**What the task asks**
Lines below starting with the line with "View the BIOGRAPHY page" and going on through the line with "This screenshot has height=1496, width=2464." must be output exactly; the rest of the records must be left out.

**Records shown**

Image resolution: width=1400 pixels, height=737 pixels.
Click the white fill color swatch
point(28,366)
--
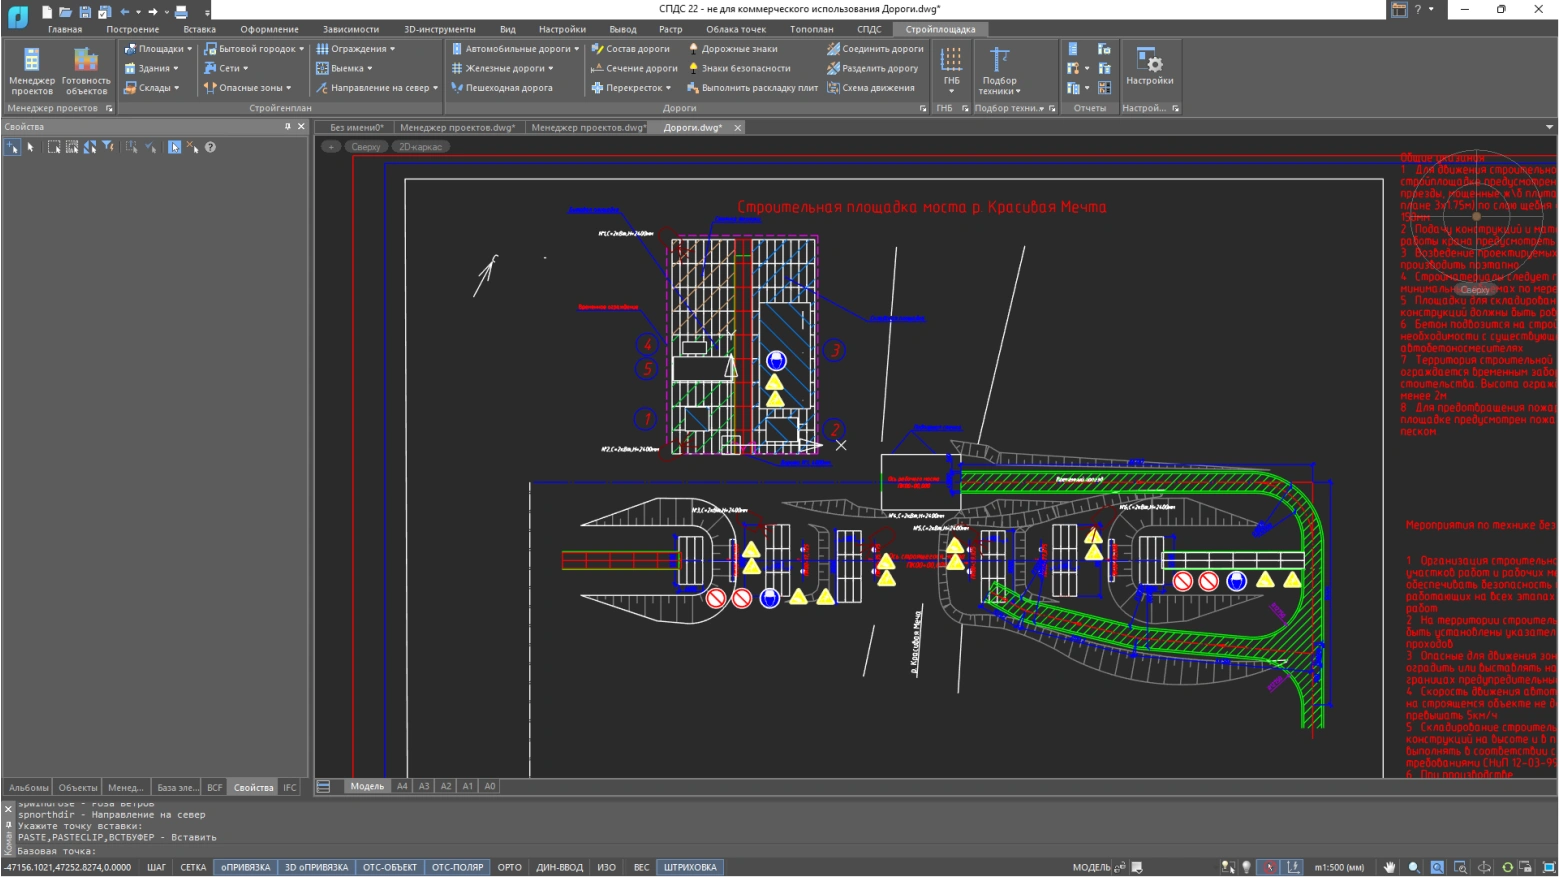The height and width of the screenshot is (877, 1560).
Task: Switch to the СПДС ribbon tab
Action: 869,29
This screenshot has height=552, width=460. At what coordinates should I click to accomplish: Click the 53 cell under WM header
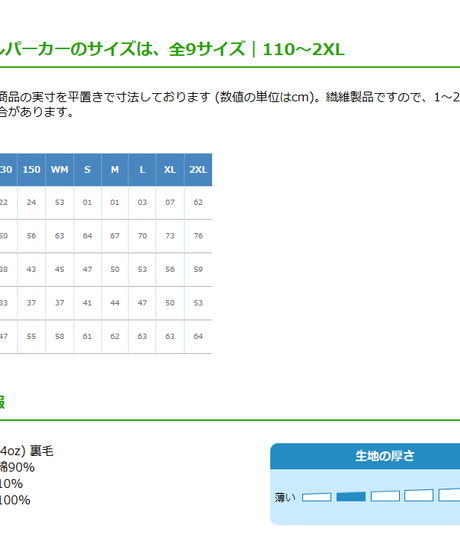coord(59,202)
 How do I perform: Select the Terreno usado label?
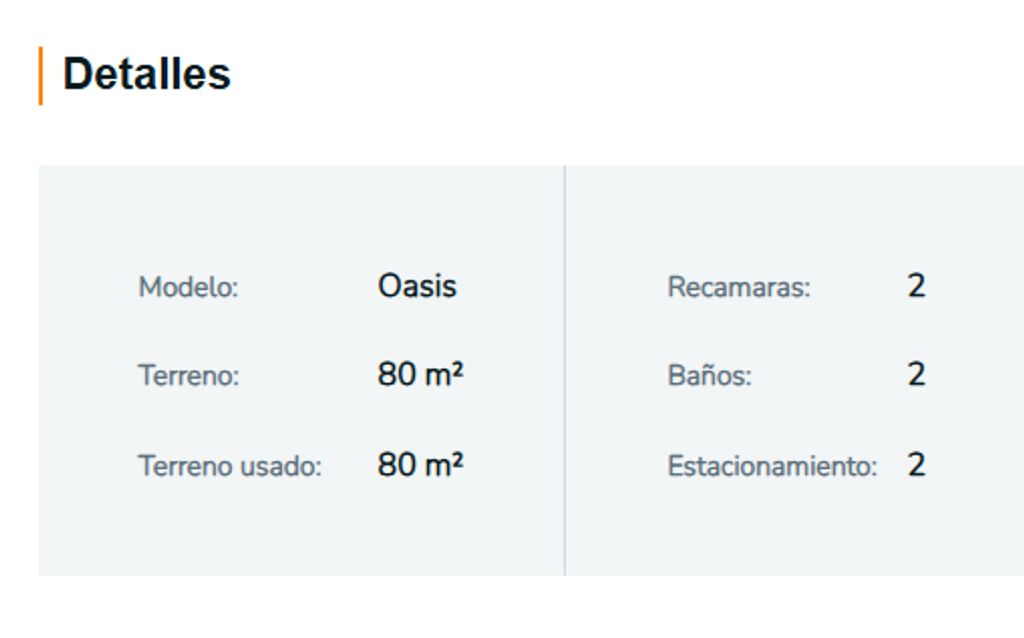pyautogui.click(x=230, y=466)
---
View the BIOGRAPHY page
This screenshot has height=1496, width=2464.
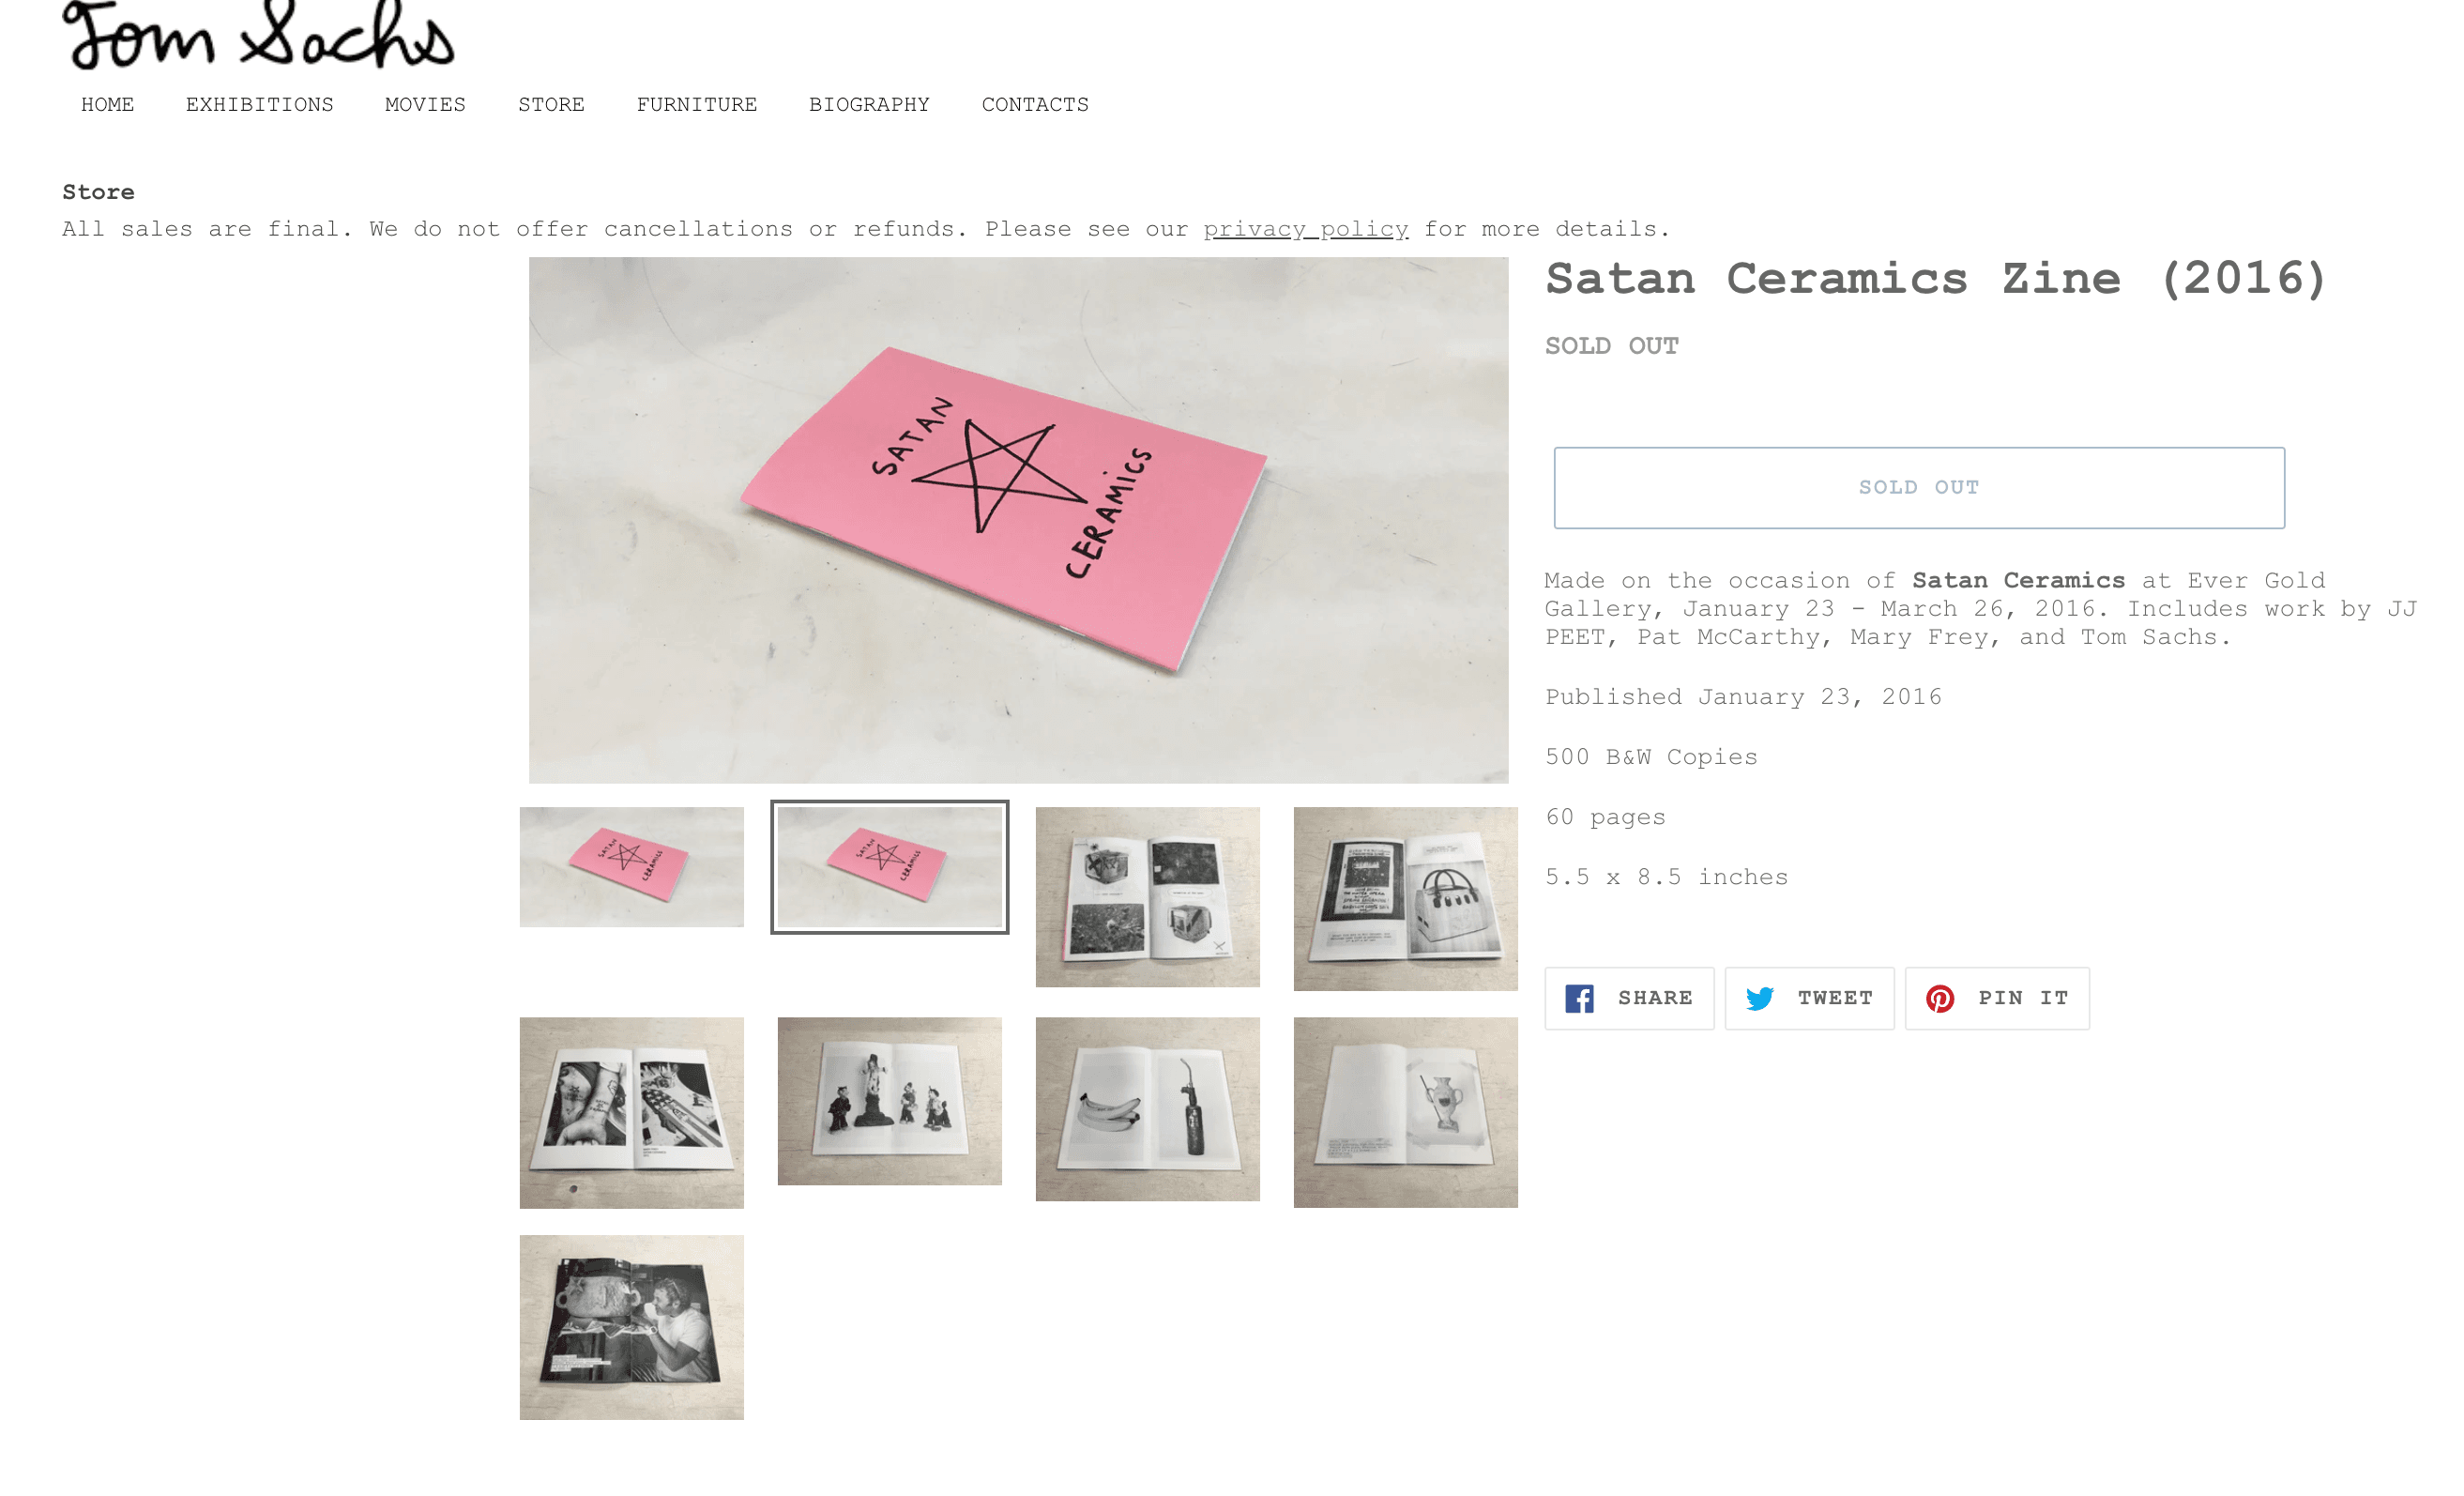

**Answer box**
View the BIOGRAPHY page
This screenshot has height=1496, width=2464.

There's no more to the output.